### PROBLEM TO WORK ON
Search the listing below for the line with "Given: Click the Equal chance label", then write out that line and every one after it exactly, without the pictures.

### RECORDS FOR THE EXERCISE
#####
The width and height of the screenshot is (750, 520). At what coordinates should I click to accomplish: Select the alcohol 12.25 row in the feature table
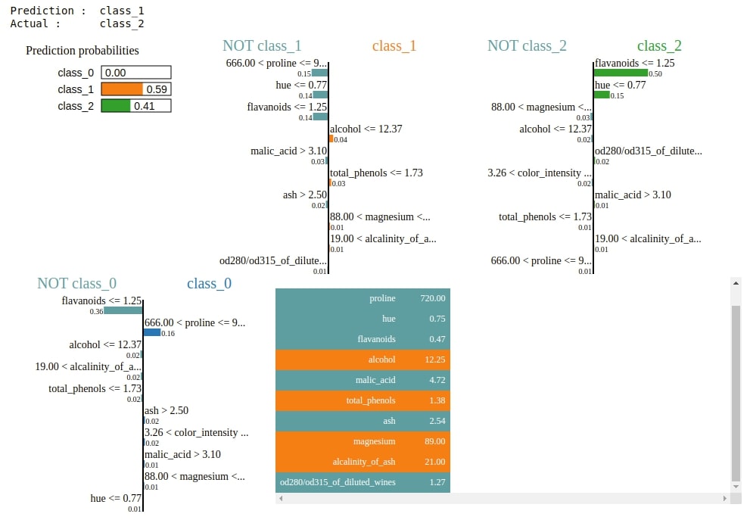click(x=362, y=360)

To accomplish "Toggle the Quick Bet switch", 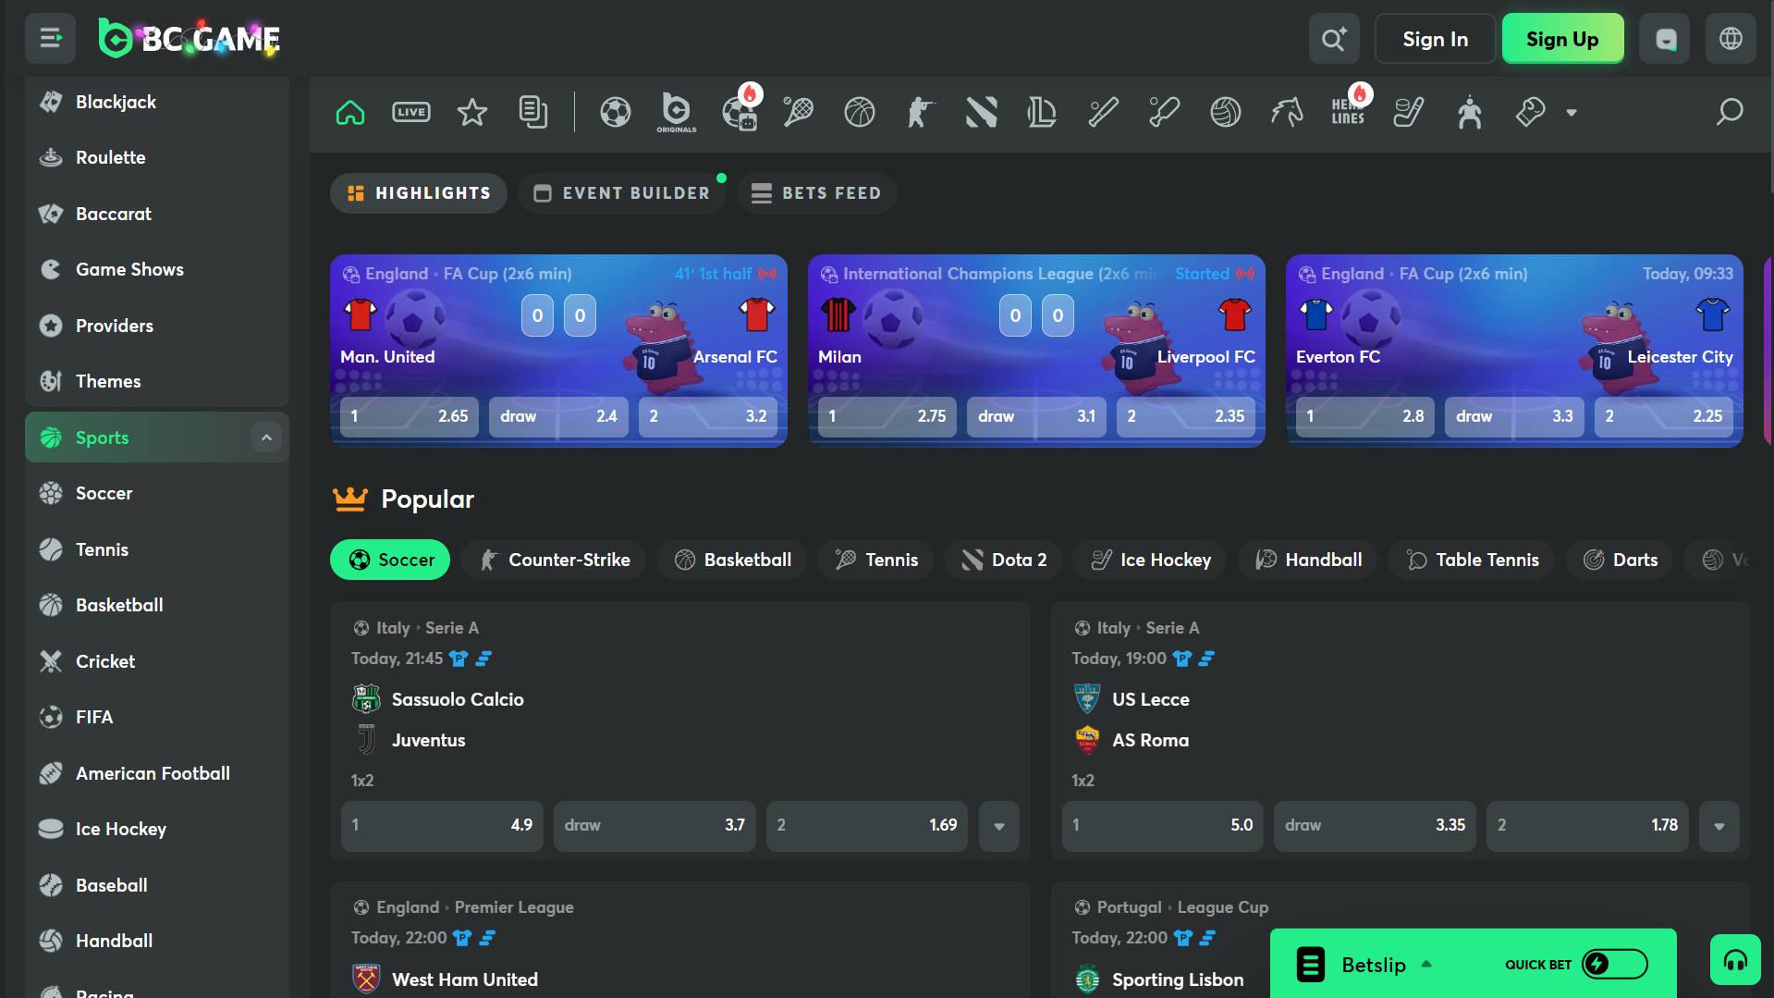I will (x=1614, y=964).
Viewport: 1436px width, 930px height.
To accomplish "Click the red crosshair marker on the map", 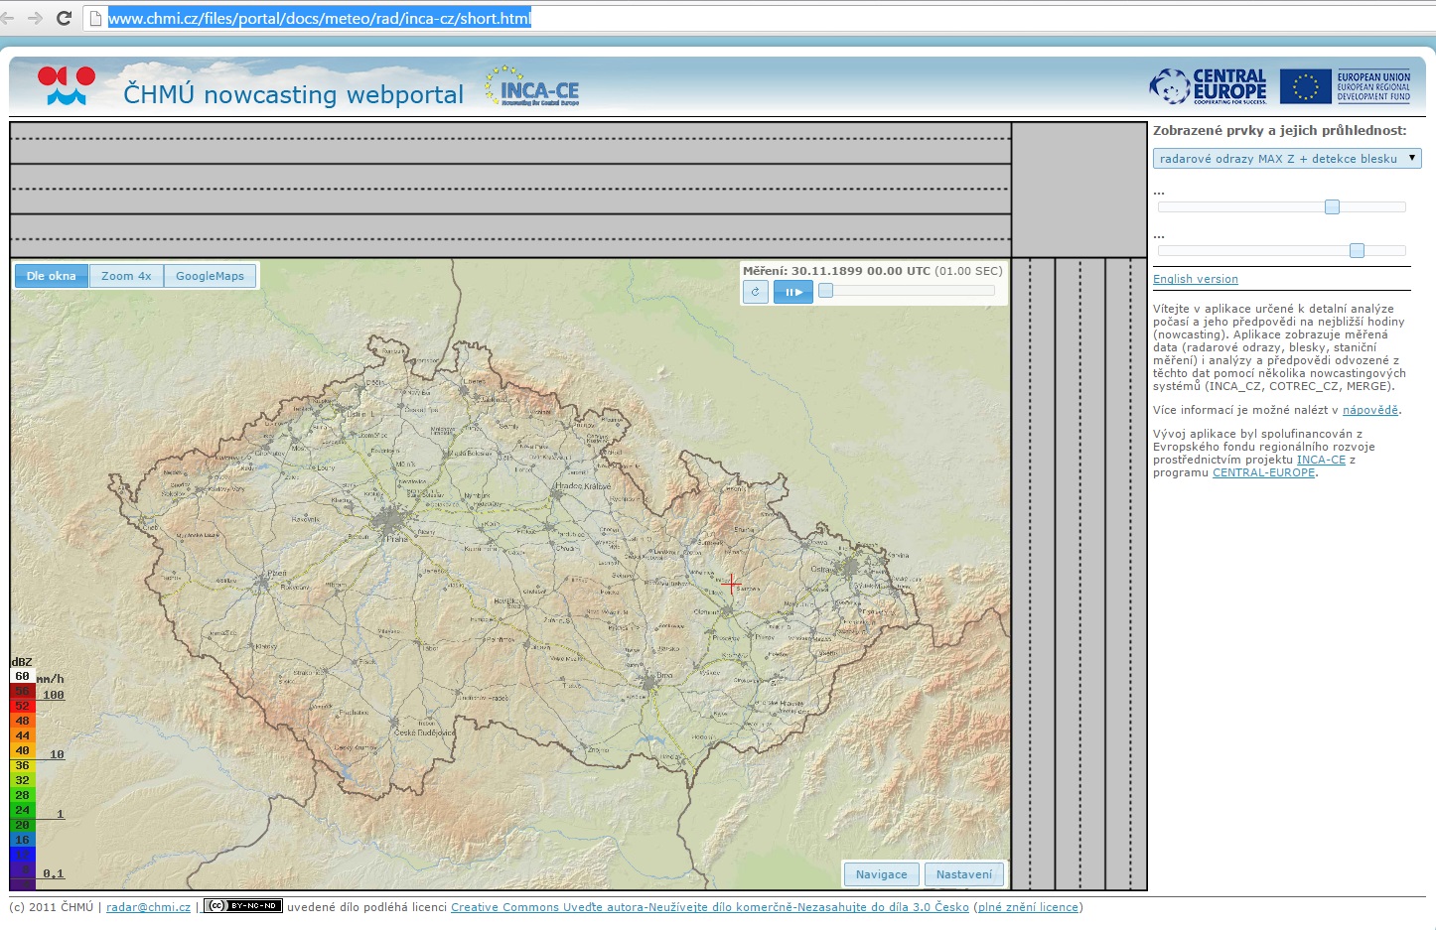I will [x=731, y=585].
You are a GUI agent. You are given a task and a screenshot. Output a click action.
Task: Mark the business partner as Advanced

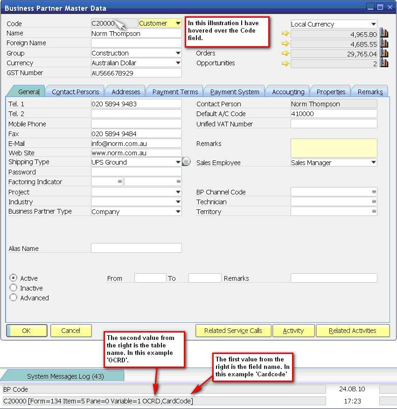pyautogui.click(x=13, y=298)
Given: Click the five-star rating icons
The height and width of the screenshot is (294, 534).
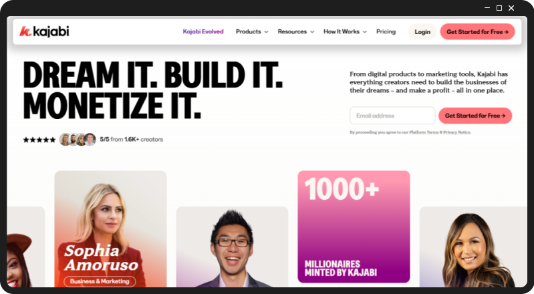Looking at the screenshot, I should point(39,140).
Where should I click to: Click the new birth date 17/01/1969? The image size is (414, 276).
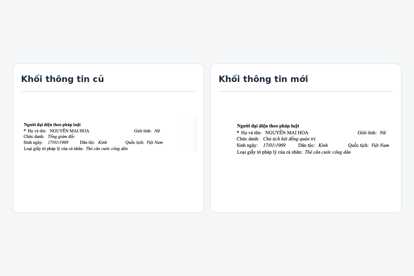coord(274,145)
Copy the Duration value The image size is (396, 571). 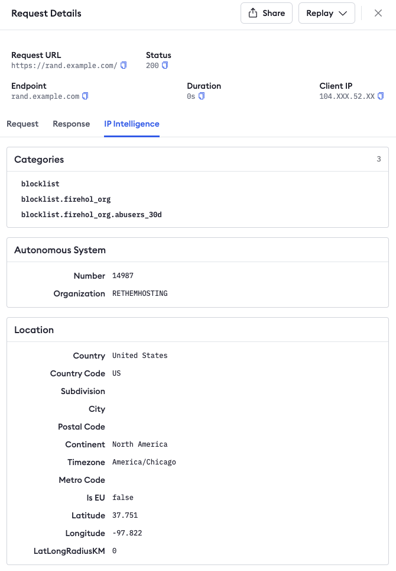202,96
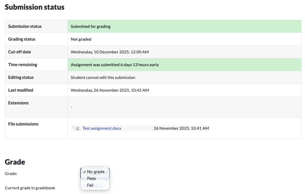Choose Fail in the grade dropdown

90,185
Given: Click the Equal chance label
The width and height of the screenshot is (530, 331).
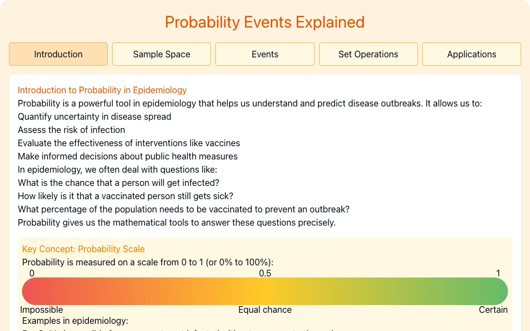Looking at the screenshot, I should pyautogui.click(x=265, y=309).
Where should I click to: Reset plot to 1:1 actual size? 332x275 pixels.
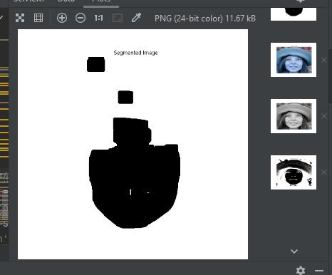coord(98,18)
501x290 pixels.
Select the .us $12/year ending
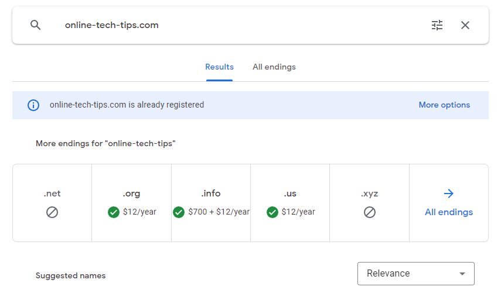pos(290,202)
#####
### RESPONSE
Given: Click the Equal chance label
The width and height of the screenshot is (530, 331).
Looking at the screenshot, I should pyautogui.click(x=265, y=309).
Where should I click to: Reset plot to 1:1 actual size? 332x275 pixels.
coord(98,18)
501x290 pixels.
Select the .us $12/year ending
pos(290,202)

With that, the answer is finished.